**Task statement**
When you respond, write out each entry exactly as it stands.
/---
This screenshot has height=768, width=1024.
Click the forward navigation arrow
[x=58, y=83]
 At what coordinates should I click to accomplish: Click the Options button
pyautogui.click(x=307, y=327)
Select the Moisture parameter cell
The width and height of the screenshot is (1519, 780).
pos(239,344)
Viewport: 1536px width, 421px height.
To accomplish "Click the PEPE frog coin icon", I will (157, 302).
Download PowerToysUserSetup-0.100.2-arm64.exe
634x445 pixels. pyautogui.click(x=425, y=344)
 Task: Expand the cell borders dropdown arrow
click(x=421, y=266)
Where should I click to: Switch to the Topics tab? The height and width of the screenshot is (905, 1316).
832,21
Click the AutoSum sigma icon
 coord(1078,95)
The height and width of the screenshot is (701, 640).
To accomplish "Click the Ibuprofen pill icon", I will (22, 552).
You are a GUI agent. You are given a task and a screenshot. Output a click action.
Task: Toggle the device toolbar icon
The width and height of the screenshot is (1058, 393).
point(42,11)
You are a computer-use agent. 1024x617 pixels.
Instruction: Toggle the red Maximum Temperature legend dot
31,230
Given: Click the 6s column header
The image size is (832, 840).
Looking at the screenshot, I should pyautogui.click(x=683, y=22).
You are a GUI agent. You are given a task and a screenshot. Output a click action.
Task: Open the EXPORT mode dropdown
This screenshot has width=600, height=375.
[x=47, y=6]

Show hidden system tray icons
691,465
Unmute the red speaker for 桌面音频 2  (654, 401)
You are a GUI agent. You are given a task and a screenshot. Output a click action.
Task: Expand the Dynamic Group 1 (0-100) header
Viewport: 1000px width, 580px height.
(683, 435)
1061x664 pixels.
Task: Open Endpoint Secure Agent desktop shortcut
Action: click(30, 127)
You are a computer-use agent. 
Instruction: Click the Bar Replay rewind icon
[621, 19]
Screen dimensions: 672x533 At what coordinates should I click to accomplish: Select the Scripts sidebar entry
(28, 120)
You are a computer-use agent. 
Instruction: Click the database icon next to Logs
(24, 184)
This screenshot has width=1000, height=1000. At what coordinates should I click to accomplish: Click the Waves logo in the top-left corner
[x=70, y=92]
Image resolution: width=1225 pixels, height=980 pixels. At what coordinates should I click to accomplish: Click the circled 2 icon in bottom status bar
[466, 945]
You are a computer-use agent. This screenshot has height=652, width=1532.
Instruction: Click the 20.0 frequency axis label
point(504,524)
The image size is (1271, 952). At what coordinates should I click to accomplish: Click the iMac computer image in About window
\---
**Answer to this problem**
This screenshot has height=768, width=1024.
Click the forward navigation arrow
[x=58, y=83]
 At what coordinates should I click to accomplish: Click the Options button
pyautogui.click(x=307, y=327)
Select the Moisture parameter cell
The width and height of the screenshot is (1519, 780).
pos(239,344)
Viewport: 1536px width, 421px height.
To accomplish "Click the PEPE frog coin icon", I will (157, 302).
Download PowerToysUserSetup-0.100.2-arm64.exe
634x445 pixels. pyautogui.click(x=425, y=344)
 Task: Expand the cell borders dropdown arrow
click(x=421, y=266)
Where should I click to: Switch to the Topics tab? The height and width of the screenshot is (905, 1316).
832,21
Click the AutoSum sigma icon
 coord(1078,95)
The height and width of the screenshot is (701, 640).
To accomplish "Click the Ibuprofen pill icon", I will (22, 552).
You are a GUI agent. You are given a task and a screenshot. Output a click action.
Task: Toggle the device toolbar icon
The width and height of the screenshot is (1058, 393).
point(42,11)
You are a computer-use agent. 1024x617 pixels.
Instruction: Toggle the red Maximum Temperature legend dot
31,230
Given: Click the 6s column header
The image size is (832, 840).
Looking at the screenshot, I should pyautogui.click(x=683, y=22).
You are a GUI agent. You are given a task and a screenshot. Output a click action.
Task: Open the EXPORT mode dropdown
This screenshot has width=600, height=375.
[x=47, y=6]

Show hidden system tray icons
691,465
Unmute the red speaker for 桌面音频 2  (654, 401)
You are a GUI agent. You are given a task and a screenshot. Output a click action.
Task: Expand the Dynamic Group 1 (0-100) header
Viewport: 1000px width, 580px height.
(683, 435)
1061x664 pixels.
Task: Open Endpoint Secure Agent desktop shortcut
Action: click(30, 127)
You are a computer-use agent. 
Instruction: Click the Bar Replay rewind icon
[621, 19]
Screen dimensions: 672x533 At what coordinates should I click to accomplish: Select the Scripts sidebar entry
(28, 120)
You are a computer-use agent. 
Instruction: Click the database icon next to Logs
(24, 184)
This screenshot has width=1000, height=1000. At what coordinates should I click to accomplish: Click the Waves logo in the top-left corner
[x=70, y=92]
Image resolution: width=1225 pixels, height=980 pixels. At what coordinates should I click to accomplish: Click the circled 2 icon in bottom status bar
[466, 945]
You are a computer-use agent. This screenshot has height=652, width=1532.
Instruction: Click the 20.0 frequency axis label
point(504,524)
The image size is (1271, 952). At what coordinates should I click to accomplish: Click the iMac computer image in About window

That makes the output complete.